House lawmakers appeared still to be at odds during a Wednesday morning press conference to announce the creation of a Bipartisan Public Lands Caucus. Rather than putting on the united front suggested by the working group’s name, former Secretary of the Interior and Montana Republican Ryan Zinke argued in defense of the amendment, saying, “A lot of communities are drying up because they’re looking to public land next door and they can’t use it.” Michigan Democrat Debbie Dingell then took the mic to say, “I would urge all of us that the hearings — it’s not done in the dead of night, and that we have good, bipartisan discussions with everybody impacted at the table.”
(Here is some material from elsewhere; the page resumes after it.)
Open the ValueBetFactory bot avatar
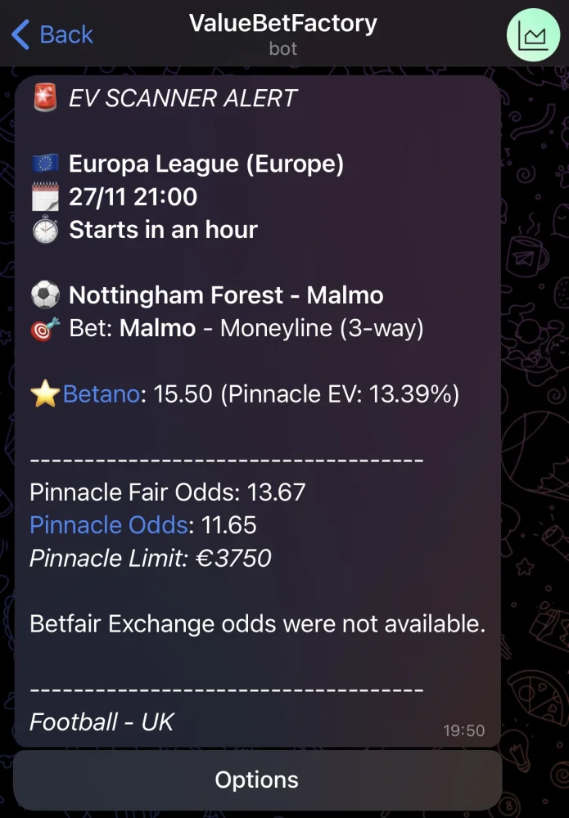 pyautogui.click(x=533, y=34)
Despite the cloak-and-dagger way Republicans introduced the amendment, there are several clues as to what exactly Amodei and Maloy are up to. Republican Senator Mike Lee of Utah has aggressively pushed for the sell-off of public lands, including introducing the Helping Open Underutilized Space to Ensure Shelter (HOUSES) Act, which would “make small tracts of [Bureau of Land Management] land available to communities to address housing shortages or affordability.” Critics of the bill have called it the “McMansion Subsidy Act” and have argued — as the Center for Western Priorities’ Kate Groetzinger, does — that it would “do little to address housing issues in major metros like Salt Lake City and the fact that the current housing shortage is due largely to a lack of home construction, not land.” The Center for Western Priorities also contends that it “contains very few restrictions on what can be built on federal public lands that are sold off under the program.” Notably, Lee and Maloy have worked closely together in the past on transferring federal land in Utah to private ownership.
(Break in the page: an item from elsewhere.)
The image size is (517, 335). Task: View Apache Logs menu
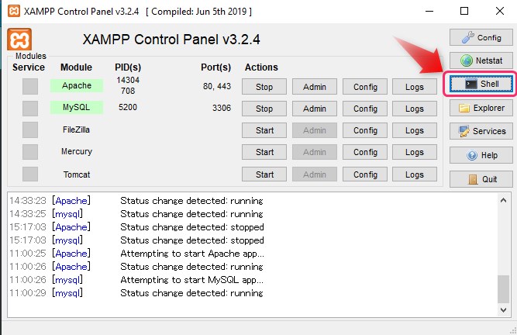pos(415,87)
The land singled out in the Tuesday amendment includes BLM and Forest Service parcels in six counties in Utah and Nevada that “had already been identified for disposal by the counties,” Outdoor Life notes. While some land would be sold with “the express purpose of alleviating housing affordability,” the publication notes that “other parcels, including those in southern Utah, don’t have a designated purpose.” As Michael Carroll, the BLM campaign director for the Wilderness Society, warned E&E News, it’s in this way that the bill appears to set “dangerous precedent that is intended to pave the way for a much larger scale transfer of public lands.”
While many Republicans contend that states can better manage public lands in the West than the federal government can (in addition, of course, to helping raise the $15 billion of the desired $2 trillion in deficit reductions across the government to offset Trump’s tax cuts), such a move could also have significant consequences for the environment. Turning over public lands to states — or to private owners — could ease the way for expansive oil and gas development, especially in Utah, where there are ambitions to quadruple exports of fossil fuels from the state’s northeastern corner.
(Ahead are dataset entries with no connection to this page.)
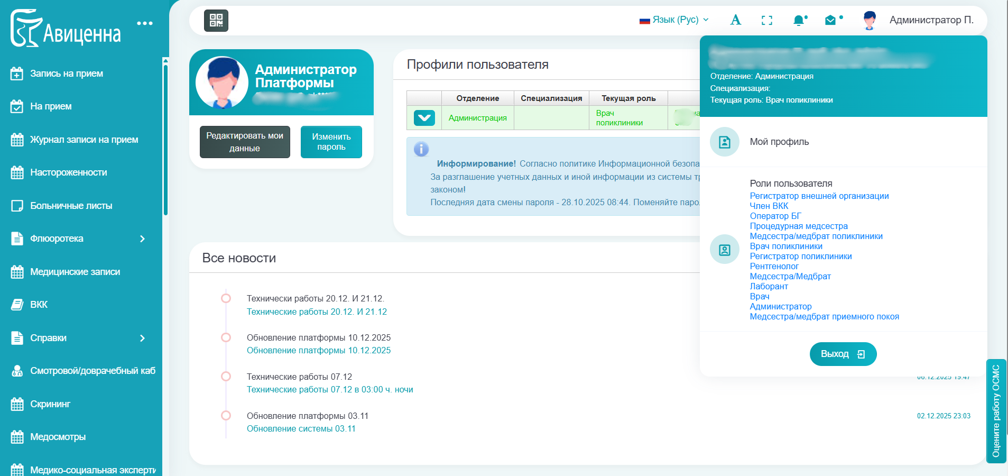Switch to Рентгенолог role link
The height and width of the screenshot is (476, 1008).
[x=774, y=267]
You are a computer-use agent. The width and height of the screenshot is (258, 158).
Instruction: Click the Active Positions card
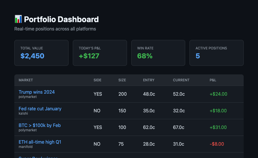tap(216, 53)
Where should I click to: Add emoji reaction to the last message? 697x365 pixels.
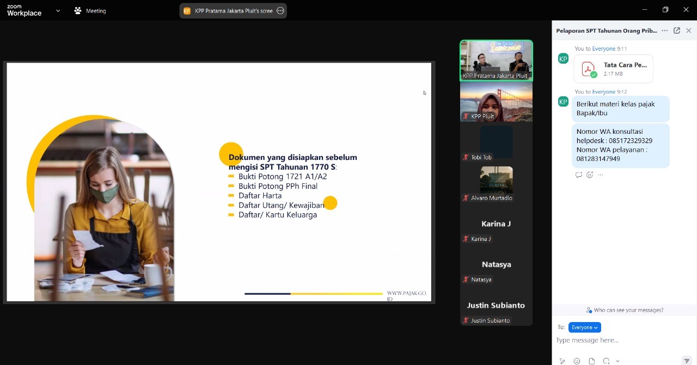[x=590, y=175]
Reducing BLM land could also limit opportunities for solar, wind, and geothermal development; in Utah, the agency has identified some 5 million acres of public land, in addition to 11.8 million acres in Nevada, for solar development. While there are admittedly questions about how much renewable permitting will make it through the Trump BLM, it’s also true that solar development wouldn’t necessarily be the preference of private landowners if the land were transferred.
Tuesday’s markup ultimately saw the introduction of more than 120 amendments, including a Democratic provision that would have prohibited revenue from this bill from being used to sell off public lands, but was easily struck down by Republicans. In the end, Amodei and Maloy’s amendment was the only one the committee adopted. Shortly afterward, the lawmakers voted 26-17 to advance the legislation.